Install CUDA and TensorRT on WSL2 Debian
Recently I got a GPU and started setting up for deep learning. Most guides I found focus on Ubuntu, and for a while I almost thought Debian wouldn't work. Fortunately, I successfully installed CUDA and TensorRT on my WSL2 Debian. Debian is better!
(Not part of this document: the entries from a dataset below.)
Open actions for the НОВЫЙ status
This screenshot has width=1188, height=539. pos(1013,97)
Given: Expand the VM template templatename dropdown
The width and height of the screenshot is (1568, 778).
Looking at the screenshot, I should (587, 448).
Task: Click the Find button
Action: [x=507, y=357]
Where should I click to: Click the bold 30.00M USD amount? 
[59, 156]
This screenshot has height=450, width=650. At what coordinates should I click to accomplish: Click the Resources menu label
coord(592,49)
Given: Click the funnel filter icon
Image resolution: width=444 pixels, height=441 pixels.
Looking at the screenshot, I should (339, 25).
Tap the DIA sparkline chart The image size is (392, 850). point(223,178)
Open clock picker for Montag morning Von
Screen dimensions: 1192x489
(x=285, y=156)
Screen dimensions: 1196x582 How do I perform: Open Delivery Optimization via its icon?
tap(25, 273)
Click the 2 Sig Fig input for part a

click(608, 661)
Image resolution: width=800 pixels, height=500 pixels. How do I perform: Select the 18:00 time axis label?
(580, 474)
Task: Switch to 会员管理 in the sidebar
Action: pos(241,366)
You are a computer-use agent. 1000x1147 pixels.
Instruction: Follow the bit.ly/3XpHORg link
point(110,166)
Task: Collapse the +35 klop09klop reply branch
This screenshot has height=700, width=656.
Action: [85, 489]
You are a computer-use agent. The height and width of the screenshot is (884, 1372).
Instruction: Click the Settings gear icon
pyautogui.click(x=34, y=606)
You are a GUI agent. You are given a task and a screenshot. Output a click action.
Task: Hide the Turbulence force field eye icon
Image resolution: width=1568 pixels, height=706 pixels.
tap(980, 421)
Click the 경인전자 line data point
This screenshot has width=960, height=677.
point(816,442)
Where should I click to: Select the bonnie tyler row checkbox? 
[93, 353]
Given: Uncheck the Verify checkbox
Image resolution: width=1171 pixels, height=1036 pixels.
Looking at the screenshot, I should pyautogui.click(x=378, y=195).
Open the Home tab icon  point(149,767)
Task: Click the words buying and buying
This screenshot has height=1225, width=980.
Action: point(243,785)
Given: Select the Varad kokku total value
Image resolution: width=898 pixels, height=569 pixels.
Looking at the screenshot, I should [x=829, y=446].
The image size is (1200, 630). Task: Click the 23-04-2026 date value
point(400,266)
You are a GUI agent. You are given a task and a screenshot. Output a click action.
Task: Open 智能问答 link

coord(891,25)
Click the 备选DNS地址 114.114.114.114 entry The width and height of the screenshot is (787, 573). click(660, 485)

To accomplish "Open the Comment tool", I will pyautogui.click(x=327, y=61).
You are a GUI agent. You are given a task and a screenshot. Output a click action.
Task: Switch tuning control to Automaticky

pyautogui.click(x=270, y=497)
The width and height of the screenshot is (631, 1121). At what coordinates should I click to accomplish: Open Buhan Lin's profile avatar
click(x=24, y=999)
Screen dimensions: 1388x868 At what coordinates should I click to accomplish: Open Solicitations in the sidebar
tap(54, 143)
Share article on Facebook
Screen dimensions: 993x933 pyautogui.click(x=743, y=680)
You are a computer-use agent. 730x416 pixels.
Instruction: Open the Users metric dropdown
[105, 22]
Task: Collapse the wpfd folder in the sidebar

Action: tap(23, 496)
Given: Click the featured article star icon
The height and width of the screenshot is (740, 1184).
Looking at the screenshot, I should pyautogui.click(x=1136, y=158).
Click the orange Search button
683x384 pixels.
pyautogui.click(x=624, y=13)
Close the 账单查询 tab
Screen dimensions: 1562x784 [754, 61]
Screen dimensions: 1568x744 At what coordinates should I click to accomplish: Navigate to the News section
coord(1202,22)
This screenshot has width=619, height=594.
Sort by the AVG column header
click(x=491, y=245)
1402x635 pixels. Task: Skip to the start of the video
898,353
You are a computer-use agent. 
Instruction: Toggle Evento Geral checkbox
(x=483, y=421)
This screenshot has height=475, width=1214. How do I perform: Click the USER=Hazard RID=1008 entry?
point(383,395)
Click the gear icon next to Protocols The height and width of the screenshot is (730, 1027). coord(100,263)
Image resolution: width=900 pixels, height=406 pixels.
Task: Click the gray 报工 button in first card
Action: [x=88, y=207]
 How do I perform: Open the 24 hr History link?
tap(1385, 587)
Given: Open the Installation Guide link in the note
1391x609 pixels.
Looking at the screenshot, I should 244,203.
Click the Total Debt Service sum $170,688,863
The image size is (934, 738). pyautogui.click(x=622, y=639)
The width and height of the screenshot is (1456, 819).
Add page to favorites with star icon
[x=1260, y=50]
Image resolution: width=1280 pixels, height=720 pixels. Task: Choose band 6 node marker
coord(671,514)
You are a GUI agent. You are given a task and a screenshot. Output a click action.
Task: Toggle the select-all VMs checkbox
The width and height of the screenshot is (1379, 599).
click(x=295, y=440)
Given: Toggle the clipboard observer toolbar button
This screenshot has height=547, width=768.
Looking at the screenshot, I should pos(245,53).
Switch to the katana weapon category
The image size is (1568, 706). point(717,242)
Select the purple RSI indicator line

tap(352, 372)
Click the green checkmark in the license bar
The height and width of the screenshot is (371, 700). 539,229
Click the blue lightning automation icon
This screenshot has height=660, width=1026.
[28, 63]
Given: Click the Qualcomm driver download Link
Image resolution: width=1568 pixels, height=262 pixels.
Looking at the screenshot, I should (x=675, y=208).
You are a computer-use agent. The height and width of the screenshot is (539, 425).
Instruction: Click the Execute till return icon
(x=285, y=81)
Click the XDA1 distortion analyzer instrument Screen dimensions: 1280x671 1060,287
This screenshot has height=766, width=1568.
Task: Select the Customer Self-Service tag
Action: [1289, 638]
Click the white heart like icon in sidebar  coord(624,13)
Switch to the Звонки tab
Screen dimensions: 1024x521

In this article, I managed to set up the environment to run YOLOv5 running via ONNXRuntime (ORT) using CUDA and TensorRT. Here's a quick overview of the setup:
Host OS
: Windows 11WSL2 OS
: Debian 12GPU
: RTX 5060 TiCUDA Version
: 12.9ORT version
: 1.22
1. Install CUDA
It's recommended to install the GPU driver on the Windows host (via this page). Once installed, running nvidia-smi
inside WSL to confirm.
2. Install Dependencies via Conda
ORT 1.22's CUDA provider depends on several shared libraries. Run ldd libonnxruntime_providers_cuda.so
to check them:
Dependency | Version |
---|---|
cublas | 12 |
cudnn | 9 |
curand | 10 |
cufft | 11 |
cudart | 12 |
Then install them.
# create venv
conda create -n cudaenv python=3.10
conda activate cudaenv
# install dependencies
conda install libcublas=12 cudnn=9 libcurand=10 libcufft=11 cuda-cudart=12
See conda-forge packages for more info or to search different versions.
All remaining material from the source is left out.